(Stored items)

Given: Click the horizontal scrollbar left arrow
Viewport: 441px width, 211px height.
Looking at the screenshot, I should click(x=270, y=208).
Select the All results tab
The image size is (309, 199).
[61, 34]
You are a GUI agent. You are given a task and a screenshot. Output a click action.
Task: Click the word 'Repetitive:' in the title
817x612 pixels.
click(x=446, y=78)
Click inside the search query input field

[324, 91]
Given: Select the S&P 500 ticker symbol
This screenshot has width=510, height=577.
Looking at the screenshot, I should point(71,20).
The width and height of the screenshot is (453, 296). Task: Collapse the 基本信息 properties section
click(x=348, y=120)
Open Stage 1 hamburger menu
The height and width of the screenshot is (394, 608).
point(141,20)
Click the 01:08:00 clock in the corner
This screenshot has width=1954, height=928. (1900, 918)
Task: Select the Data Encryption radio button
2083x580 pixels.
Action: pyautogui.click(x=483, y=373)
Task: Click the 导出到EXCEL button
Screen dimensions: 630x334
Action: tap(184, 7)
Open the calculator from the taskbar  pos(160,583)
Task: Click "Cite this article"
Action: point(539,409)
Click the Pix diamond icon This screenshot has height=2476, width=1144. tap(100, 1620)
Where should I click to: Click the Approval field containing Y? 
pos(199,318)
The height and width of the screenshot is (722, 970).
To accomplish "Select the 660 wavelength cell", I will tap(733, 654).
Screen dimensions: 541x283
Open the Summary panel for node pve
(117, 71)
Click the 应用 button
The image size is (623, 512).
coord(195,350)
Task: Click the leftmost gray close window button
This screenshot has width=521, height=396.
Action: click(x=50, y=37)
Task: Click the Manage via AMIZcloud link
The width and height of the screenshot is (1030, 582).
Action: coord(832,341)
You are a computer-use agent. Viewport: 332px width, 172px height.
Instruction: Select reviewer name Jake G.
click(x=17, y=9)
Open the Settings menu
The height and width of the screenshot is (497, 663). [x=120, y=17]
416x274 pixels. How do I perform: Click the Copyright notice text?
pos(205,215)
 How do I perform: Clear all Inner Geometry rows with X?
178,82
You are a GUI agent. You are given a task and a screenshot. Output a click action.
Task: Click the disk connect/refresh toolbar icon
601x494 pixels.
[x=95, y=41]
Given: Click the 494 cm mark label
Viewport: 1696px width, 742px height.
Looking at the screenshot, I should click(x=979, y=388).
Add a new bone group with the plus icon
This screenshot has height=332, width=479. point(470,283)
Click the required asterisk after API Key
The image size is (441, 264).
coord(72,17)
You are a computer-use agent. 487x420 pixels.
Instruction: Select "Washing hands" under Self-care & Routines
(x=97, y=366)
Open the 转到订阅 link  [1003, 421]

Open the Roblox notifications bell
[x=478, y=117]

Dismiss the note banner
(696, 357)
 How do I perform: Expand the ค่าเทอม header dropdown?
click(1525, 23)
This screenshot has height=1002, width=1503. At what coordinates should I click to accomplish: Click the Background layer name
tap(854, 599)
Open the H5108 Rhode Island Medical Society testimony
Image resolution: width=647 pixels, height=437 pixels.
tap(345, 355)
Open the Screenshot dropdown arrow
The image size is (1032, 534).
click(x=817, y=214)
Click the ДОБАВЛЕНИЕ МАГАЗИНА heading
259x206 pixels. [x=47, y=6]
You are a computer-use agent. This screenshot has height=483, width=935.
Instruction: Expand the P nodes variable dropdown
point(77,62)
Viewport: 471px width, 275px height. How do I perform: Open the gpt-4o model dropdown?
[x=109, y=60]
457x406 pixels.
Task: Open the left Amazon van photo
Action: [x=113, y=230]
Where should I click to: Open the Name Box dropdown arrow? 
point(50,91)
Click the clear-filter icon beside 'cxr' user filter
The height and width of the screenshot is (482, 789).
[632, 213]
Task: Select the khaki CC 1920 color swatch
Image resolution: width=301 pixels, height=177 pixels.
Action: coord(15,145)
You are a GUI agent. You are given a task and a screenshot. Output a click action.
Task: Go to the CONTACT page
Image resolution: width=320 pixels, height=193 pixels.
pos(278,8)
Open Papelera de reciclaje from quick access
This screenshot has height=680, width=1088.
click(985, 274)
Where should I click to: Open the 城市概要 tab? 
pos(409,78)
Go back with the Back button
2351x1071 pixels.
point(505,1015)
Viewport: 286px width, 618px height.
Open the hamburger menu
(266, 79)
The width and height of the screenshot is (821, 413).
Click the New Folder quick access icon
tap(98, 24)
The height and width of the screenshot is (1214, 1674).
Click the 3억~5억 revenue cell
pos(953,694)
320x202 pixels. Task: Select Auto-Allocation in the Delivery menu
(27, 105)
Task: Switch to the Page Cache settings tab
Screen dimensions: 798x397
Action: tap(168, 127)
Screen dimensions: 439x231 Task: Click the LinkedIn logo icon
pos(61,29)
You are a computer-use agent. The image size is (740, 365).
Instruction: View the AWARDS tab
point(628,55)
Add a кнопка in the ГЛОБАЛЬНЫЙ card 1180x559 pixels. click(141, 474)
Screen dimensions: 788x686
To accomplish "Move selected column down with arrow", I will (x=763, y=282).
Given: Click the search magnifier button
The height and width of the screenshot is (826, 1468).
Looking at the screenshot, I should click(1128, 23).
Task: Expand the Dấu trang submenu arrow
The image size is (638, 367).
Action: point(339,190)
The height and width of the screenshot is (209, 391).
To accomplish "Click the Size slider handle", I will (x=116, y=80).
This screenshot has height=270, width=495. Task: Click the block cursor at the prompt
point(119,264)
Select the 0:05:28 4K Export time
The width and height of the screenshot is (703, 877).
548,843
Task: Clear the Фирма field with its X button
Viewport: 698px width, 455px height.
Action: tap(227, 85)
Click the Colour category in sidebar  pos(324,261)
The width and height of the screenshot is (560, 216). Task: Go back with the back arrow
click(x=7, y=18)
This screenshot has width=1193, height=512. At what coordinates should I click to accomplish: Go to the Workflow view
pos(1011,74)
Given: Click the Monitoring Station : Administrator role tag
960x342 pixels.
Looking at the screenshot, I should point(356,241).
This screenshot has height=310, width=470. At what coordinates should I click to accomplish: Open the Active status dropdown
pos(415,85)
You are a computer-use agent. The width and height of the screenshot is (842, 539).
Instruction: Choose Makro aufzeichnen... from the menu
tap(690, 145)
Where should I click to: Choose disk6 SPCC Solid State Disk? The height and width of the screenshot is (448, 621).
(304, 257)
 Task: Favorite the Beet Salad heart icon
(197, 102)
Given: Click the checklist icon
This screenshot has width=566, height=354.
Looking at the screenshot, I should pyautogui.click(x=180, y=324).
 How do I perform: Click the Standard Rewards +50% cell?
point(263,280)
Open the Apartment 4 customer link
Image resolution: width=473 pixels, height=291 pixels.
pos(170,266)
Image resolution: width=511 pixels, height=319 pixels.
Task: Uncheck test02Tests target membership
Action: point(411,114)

Exercise brief →
Working from the records above, write out verbatim only the lines from the line containing "This screenshot has height=310, width=470." through the line containing "You are a computer-use agent. The width".

Answer section →
This screenshot has height=310, width=470. At what coordinates should I click to accomplish: Open the Active status dropdown
pos(415,85)
You are a computer-use agent. The width and height of the screenshot is (842, 539).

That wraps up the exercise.